N, Moscow, Russia, Jan 2016
They say life starts at 40, but no one mentions that you have to die first… I will always remember my death date – 3rd September 2015. My kitchen, my husband, dinner…
– I figured it all out, we have to part. You’re going to your aunt. Don’t come close. I cannot stand you.
Two children, 15 years of marriage, no home, no job, no life. I was sinking deep into some kind of swamp of pain, denial, hurt, pity, when suddenly someone up high decided, that I needed a break. And I began to meet not your common everyday people. You know them. Such people show up “accidentally” when you need them the most. Such person for me was Dana.
I remember to a fault everything we talked about with her… our practices, heart opening. But in those meetings was something else, something that is hard to convey in words – magic, enchantment, wonder.
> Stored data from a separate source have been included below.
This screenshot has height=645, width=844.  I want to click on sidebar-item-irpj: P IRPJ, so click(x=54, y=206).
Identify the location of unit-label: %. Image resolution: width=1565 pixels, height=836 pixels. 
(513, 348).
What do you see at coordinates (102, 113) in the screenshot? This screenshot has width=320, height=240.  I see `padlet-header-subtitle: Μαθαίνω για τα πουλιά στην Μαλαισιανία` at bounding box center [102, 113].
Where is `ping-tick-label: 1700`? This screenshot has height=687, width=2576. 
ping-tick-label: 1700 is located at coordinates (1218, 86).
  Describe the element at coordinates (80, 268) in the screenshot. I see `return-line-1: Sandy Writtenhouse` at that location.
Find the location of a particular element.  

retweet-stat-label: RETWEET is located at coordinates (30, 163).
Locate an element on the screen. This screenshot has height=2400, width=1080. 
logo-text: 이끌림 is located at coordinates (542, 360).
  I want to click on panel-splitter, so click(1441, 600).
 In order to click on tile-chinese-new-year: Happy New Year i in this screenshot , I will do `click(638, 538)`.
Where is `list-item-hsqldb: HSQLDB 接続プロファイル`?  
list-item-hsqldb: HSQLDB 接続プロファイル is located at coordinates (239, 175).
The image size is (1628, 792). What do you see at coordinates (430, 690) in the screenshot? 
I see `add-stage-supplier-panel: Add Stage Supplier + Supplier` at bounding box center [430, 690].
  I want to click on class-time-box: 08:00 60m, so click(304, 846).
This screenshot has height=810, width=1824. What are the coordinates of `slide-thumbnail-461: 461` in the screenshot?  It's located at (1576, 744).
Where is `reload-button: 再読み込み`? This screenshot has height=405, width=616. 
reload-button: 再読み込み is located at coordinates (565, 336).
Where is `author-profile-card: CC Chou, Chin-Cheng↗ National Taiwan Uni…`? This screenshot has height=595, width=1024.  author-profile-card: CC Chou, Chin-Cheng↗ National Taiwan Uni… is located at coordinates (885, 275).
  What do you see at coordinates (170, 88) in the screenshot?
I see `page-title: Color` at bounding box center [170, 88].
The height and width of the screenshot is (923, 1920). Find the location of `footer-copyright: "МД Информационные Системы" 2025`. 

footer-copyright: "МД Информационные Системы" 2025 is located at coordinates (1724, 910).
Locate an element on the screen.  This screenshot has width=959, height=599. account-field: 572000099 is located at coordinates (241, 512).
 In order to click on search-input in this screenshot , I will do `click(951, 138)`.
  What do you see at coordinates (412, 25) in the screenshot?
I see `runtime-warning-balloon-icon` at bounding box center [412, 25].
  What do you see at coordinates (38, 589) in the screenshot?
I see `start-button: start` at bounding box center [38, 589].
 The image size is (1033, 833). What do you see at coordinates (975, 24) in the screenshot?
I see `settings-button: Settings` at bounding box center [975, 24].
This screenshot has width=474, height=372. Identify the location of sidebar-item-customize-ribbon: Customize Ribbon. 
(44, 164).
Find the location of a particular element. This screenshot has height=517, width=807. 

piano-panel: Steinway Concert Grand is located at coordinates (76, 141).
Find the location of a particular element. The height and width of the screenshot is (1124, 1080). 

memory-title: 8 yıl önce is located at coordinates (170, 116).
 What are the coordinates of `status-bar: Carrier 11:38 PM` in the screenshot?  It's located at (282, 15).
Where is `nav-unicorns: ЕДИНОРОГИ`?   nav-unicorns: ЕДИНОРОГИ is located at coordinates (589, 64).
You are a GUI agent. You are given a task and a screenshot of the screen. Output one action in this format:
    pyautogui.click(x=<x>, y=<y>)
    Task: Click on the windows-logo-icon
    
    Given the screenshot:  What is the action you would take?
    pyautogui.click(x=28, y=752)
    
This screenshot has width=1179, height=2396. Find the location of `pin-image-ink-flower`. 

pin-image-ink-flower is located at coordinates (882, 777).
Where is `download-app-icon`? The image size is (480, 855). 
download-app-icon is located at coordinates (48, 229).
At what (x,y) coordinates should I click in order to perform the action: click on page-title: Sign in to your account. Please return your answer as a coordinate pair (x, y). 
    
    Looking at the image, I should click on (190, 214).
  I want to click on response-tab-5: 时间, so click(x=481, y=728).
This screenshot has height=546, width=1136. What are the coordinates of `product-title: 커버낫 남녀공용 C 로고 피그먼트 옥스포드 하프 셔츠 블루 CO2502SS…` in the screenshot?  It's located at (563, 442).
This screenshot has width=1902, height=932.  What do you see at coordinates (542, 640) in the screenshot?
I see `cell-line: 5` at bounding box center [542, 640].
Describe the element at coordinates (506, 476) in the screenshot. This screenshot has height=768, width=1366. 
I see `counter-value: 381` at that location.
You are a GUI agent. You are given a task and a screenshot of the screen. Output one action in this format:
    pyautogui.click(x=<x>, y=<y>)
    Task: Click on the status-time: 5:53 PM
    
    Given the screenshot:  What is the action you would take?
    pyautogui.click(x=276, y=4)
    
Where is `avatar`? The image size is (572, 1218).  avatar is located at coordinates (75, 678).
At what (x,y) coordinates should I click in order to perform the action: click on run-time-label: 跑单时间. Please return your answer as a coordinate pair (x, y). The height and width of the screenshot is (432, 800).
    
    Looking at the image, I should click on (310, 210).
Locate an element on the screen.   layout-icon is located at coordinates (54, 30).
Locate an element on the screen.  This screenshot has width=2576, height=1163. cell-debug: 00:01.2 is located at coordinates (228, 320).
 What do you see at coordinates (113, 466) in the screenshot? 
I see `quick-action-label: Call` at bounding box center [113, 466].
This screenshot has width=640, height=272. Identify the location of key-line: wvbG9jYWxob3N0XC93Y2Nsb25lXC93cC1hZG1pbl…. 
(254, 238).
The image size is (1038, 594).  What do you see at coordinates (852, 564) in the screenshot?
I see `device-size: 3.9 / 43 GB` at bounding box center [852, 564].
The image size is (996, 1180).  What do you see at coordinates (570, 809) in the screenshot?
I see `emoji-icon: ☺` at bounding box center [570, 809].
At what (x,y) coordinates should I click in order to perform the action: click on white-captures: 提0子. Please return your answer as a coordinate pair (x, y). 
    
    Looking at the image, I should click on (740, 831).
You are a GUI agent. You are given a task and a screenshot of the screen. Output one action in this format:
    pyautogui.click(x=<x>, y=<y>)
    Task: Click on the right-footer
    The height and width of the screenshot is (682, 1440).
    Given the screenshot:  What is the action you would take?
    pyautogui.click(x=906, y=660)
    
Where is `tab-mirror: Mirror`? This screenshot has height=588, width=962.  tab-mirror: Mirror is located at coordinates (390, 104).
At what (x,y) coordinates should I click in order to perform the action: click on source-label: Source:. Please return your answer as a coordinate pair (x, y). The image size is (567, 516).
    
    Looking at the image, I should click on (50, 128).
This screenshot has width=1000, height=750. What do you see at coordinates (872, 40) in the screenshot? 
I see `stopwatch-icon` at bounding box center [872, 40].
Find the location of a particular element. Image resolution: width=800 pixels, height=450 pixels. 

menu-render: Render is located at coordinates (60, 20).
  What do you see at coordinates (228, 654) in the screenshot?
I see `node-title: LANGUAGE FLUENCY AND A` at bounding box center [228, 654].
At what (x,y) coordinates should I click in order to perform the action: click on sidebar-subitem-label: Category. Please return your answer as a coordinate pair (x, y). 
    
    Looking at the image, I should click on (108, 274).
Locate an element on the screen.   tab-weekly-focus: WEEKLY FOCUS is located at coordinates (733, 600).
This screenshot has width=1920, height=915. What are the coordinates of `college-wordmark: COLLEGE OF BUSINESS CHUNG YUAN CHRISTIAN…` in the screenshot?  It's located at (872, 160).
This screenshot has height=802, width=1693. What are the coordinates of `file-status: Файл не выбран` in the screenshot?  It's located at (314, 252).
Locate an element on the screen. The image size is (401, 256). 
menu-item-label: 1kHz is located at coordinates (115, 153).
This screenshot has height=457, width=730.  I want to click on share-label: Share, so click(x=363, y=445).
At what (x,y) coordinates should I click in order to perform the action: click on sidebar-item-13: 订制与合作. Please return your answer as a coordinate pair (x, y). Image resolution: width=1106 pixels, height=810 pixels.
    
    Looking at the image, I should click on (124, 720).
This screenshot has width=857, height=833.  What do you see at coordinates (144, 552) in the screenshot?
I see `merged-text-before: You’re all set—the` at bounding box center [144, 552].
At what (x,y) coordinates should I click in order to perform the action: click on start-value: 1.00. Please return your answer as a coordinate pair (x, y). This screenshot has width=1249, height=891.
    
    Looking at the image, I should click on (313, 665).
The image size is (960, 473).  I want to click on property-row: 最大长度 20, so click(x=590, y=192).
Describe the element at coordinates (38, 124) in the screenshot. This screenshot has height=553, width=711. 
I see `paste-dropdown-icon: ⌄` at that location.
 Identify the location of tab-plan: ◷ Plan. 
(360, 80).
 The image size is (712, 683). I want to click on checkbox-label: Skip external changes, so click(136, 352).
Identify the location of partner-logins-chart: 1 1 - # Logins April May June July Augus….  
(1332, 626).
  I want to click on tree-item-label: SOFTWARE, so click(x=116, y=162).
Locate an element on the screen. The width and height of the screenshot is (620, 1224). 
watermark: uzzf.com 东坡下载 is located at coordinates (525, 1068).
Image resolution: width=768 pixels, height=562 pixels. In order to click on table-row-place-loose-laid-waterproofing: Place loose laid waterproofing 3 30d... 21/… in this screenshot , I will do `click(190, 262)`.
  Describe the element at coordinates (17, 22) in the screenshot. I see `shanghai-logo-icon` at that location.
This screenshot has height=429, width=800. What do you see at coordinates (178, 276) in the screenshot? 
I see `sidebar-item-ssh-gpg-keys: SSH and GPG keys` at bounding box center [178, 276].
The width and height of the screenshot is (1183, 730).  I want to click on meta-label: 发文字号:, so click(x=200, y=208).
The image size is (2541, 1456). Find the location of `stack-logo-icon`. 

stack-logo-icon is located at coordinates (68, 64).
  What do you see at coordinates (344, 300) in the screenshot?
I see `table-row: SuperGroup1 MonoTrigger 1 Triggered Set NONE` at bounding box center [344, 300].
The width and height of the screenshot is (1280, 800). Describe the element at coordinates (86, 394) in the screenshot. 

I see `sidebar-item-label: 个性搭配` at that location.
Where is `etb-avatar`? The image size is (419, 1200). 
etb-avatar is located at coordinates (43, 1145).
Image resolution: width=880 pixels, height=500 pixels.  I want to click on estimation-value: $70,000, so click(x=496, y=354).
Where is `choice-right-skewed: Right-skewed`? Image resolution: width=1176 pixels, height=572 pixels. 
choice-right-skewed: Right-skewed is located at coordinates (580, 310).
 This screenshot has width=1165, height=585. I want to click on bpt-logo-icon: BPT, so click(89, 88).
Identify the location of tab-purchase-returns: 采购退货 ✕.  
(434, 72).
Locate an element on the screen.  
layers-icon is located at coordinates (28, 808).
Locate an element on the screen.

It’s like you are swimming too long up to the surface, emerging on top of the water and taking your first long needed deep breath; as if you are coming to the precipice, and air is all what’s around and you are not a bird yet, but not a human anymore. And the swamp started to let go…
And recently I found a job. Serious interview… 2,5 hours of tests. Then as much time talking to the office psychologist. I didn’t try to cover up what happened to me, it won’t be possible anyway.
– You’ve been working with a professional. And she did on all 10.
Dana, thank you! Will see you many more times!